* ENTRIES
---

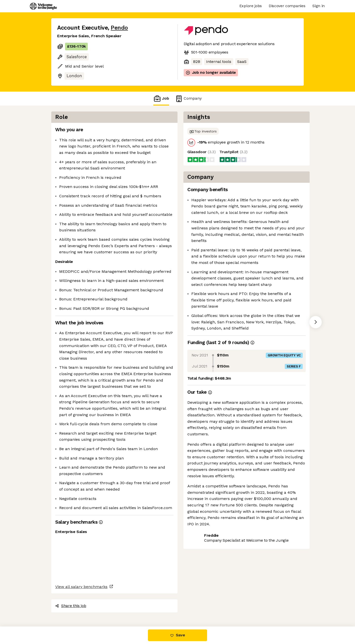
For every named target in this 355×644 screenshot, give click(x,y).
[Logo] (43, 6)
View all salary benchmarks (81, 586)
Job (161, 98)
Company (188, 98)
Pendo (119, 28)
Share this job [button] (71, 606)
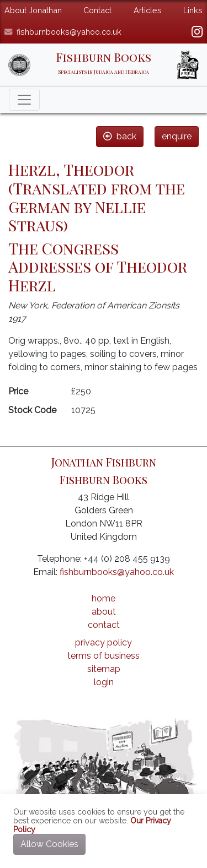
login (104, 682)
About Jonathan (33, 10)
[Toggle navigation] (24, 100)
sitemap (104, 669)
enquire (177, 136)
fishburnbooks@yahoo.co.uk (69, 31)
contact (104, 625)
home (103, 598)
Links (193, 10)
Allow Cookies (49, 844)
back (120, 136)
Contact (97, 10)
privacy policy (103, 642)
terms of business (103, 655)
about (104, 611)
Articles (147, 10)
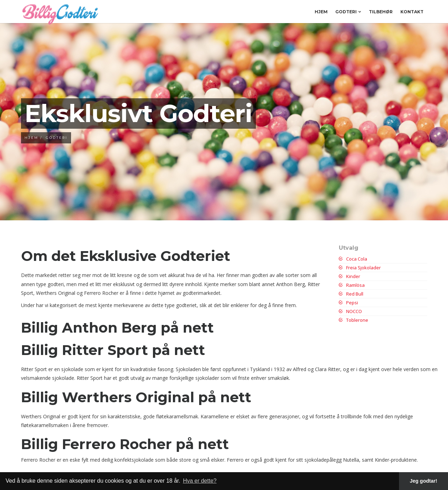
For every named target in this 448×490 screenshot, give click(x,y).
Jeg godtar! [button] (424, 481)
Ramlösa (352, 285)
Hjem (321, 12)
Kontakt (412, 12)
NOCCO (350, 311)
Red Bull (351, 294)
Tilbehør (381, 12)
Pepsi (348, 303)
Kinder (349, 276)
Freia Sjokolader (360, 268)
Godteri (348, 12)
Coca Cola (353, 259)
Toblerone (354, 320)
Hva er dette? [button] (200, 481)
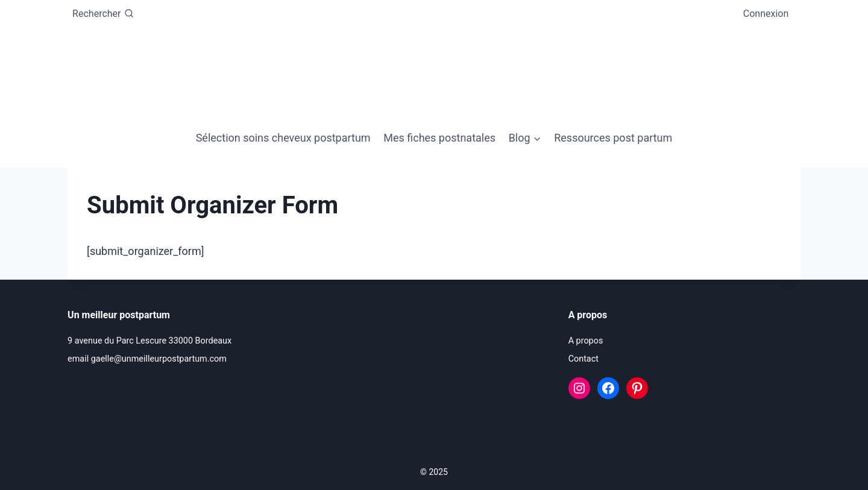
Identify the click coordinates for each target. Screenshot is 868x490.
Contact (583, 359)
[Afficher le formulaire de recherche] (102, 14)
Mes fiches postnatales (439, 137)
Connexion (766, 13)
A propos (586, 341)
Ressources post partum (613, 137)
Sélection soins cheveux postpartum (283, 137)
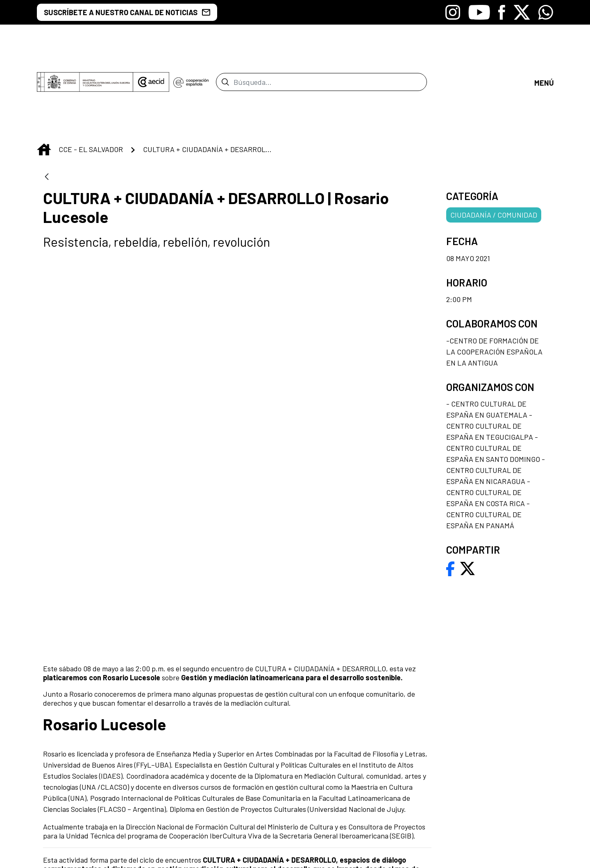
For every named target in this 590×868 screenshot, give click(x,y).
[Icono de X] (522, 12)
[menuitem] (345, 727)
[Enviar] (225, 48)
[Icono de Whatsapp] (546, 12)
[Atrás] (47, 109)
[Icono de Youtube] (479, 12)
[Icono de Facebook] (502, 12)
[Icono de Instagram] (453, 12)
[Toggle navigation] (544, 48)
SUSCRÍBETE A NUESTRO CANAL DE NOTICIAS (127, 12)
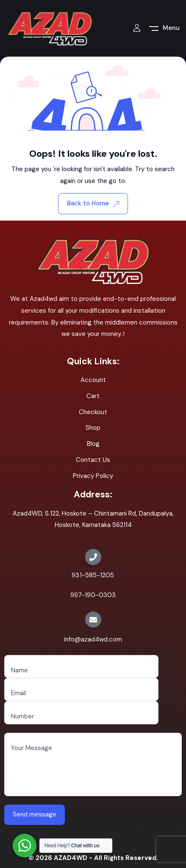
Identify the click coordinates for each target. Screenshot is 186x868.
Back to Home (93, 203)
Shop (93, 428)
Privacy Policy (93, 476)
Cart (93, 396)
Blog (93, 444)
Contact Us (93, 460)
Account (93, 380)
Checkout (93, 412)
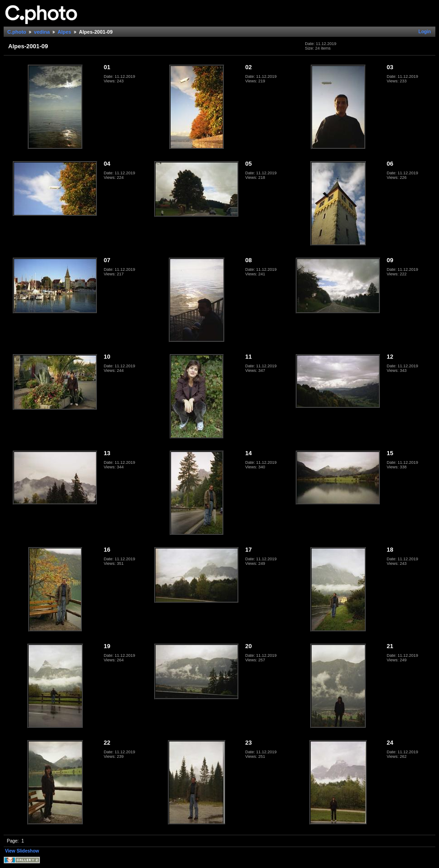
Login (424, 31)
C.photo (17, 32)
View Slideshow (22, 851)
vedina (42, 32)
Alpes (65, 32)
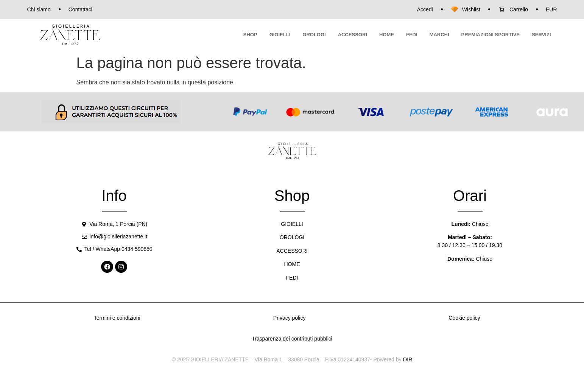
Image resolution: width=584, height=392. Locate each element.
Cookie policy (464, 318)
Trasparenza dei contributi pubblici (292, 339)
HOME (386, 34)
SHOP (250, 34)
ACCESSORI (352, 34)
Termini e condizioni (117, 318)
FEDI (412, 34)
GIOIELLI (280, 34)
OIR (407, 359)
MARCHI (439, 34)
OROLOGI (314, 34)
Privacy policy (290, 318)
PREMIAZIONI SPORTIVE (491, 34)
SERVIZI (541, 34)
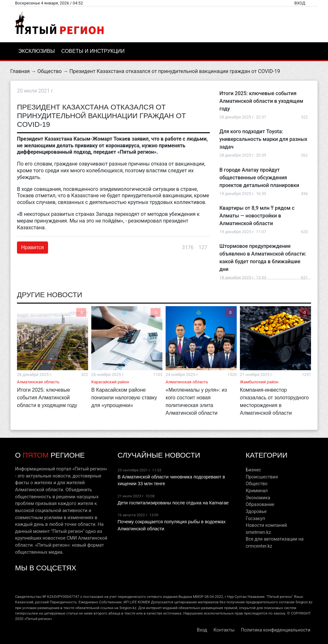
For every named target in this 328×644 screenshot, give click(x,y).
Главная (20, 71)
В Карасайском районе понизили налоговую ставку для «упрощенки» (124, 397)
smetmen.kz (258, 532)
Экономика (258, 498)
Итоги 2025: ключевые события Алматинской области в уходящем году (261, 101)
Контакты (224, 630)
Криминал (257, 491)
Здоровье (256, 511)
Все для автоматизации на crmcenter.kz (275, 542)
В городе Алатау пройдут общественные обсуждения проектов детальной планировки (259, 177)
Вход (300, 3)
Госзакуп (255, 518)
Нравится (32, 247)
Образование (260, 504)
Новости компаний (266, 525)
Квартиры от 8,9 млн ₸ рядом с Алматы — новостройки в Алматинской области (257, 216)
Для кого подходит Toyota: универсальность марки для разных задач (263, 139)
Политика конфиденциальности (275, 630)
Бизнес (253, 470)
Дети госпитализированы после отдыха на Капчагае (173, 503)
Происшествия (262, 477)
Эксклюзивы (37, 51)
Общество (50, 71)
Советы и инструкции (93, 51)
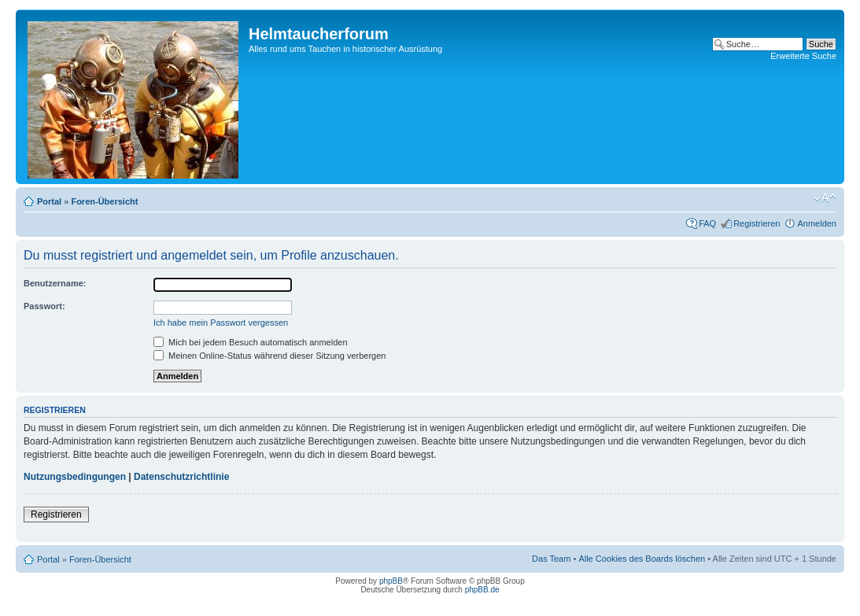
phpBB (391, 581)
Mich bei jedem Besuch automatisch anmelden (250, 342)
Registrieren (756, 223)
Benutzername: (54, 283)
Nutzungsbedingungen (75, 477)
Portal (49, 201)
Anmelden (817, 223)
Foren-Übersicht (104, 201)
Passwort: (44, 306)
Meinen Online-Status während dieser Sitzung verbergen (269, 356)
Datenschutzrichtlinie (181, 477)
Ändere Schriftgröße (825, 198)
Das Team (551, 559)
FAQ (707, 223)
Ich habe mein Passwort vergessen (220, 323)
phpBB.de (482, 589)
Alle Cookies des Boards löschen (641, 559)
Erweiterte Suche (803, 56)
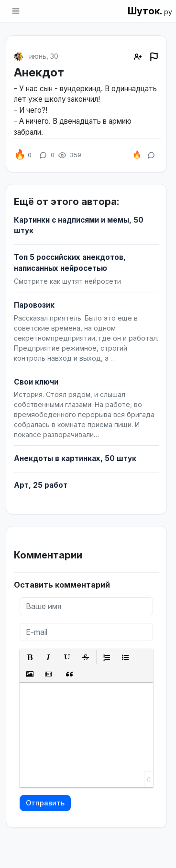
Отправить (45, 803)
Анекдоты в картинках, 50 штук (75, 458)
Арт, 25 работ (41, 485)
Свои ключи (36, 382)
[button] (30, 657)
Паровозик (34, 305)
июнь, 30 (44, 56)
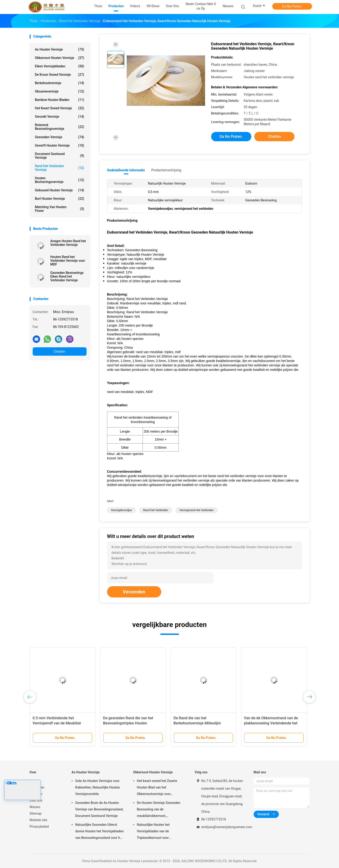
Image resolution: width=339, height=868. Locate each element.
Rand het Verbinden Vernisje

---

* TASK DESCRIPTION
Can you write out all the rows above again, replacing "Toggle navigation" with "Open menu" and changing nothing else? Leave the pictures out of your answer.

* TASK OUTPUT
For every named target in this 355×644 screenshot, give click(x,y).
[Logo] (43, 6)
View all salary benchmarks (81, 586)
Job (161, 98)
Company (188, 98)
Pendo (119, 28)
Share this job [button] (71, 606)
login (104, 682)
About Jonathan (33, 10)
[Open menu] (24, 100)
sitemap (104, 669)
enquire (177, 136)
fishburnbooks@yahoo.co.uk (69, 31)
contact (104, 625)
home (103, 598)
Links (193, 10)
Allow Cookies (49, 844)
back (120, 136)
Contact (97, 10)
privacy policy (103, 642)
terms of business (103, 655)
about (104, 611)
Articles (147, 10)
For every named target in this 448×490 screenshot, give click(x,y).
Jeg godtar! [button] (424, 481)
Ramlösa (352, 285)
Hjem (321, 12)
Kontakt (412, 12)
NOCCO (350, 311)
Red Bull (351, 294)
Tilbehør (381, 12)
Pepsi (348, 303)
Kinder (349, 276)
Freia Sjokolader (360, 268)
Godteri (348, 12)
Coca Cola (353, 259)
Toblerone (354, 320)
Hva er dette? [button] (200, 481)
Identify the click coordinates for each target. Screenshot is 868x490.
Contact (583, 359)
[Afficher le formulaire de recherche] (102, 14)
Mes fiches postnatales (439, 137)
Connexion (766, 13)
A propos (586, 341)
Ressources post partum (613, 137)
Sélection soins cheveux postpartum (283, 137)
For every named target in this 590×868 screenshot, give click(x,y).
[Icono de X] (522, 12)
[menuitem] (345, 727)
[Enviar] (225, 48)
[Icono de Whatsapp] (546, 12)
[Atrás] (47, 109)
[Icono de Youtube] (479, 12)
[Icono de Facebook] (502, 12)
[Icono de Instagram] (453, 12)
[Open menu] (544, 48)
SUSCRÍBETE A NUESTRO CANAL DE NOTICIAS (127, 12)
Identify the click coordinates for each target. Screenshot is 186x868.
Back to Home (93, 203)
Shop (93, 428)
Privacy Policy (93, 476)
Cart (93, 396)
Blog (93, 444)
Contact Us (93, 460)
Account (93, 380)
Checkout (93, 412)
Login (424, 31)
C.photo (17, 32)
View Slideshow (22, 851)
vedina (42, 32)
Alpes (65, 32)
Image resolution: width=584, height=392. Locate each element.
Cookie policy (464, 318)
Trasparenza dei contributi pubblici (292, 339)
HOME (386, 34)
SHOP (250, 34)
ACCESSORI (352, 34)
Termini e condizioni (117, 318)
FEDI (412, 34)
GIOIELLI (280, 34)
OIR (407, 359)
MARCHI (439, 34)
OROLOGI (314, 34)
Privacy policy (290, 318)
PREMIAZIONI SPORTIVE (491, 34)
SERVIZI (541, 34)
For every named target in this 328×644 screenshot, give click(x,y).
Главная (20, 71)
В Карасайском районе понизили налоговую ставку для «упрощенки» (124, 397)
smetmen.kz (258, 532)
Экономика (258, 498)
Итоги 2025: ключевые события Алматинской области в уходящем году (261, 101)
Контакты (224, 630)
Криминал (257, 491)
Здоровье (256, 511)
Все для автоматизации на crmcenter.kz (275, 542)
В городе Алатау пройдут общественные обсуждения проектов детальной планировки (259, 177)
Вход (300, 3)
Госзакуп (255, 518)
Нравится (32, 247)
Образование (260, 504)
Новости компаний (266, 525)
Квартиры от 8,9 млн ₸ рядом с Алматы — новостройки в Алматинской области (257, 216)
Для кого подходит Toyota: универсальность марки для разных задач (263, 139)
Политика конфиденциальности (275, 630)
Бизнес (253, 470)
Дети госпитализированы после отдыха на Капчагае (173, 503)
Происшествия (262, 477)
Эксклюзивы (37, 51)
Общество (50, 71)
Советы и инструкции (93, 51)
phpBB (391, 581)
Mich bei jedem Besuch automatisch anmelden (250, 342)
Registrieren (756, 223)
Benutzername: (54, 283)
Nutzungsbedingungen (75, 477)
Portal (49, 201)
Anmelden (817, 223)
Foren-Übersicht (104, 201)
Passwort: (44, 306)
Meinen Online-Status während dieser Sitzung verbergen (269, 356)
Datenschutzrichtlinie (181, 477)
Ändere Schriftgröße (825, 198)
Das Team (551, 559)
FAQ (707, 223)
Ich habe mein Passwort vergessen (220, 323)
phpBB.de (482, 589)
Alle Cookies des Boards löschen (641, 559)
Erweiterte Suche (803, 56)
Отправить (45, 803)
Анекдоты в картинках, 50 штук (75, 458)
Арт, 25 работ (41, 485)
Свои ключи (36, 382)
[button] (30, 657)
Паровозик (34, 305)
июнь, 30 (44, 56)
Image resolution: width=339, height=868. Locate each element.
Rand het Verbinden Vernisje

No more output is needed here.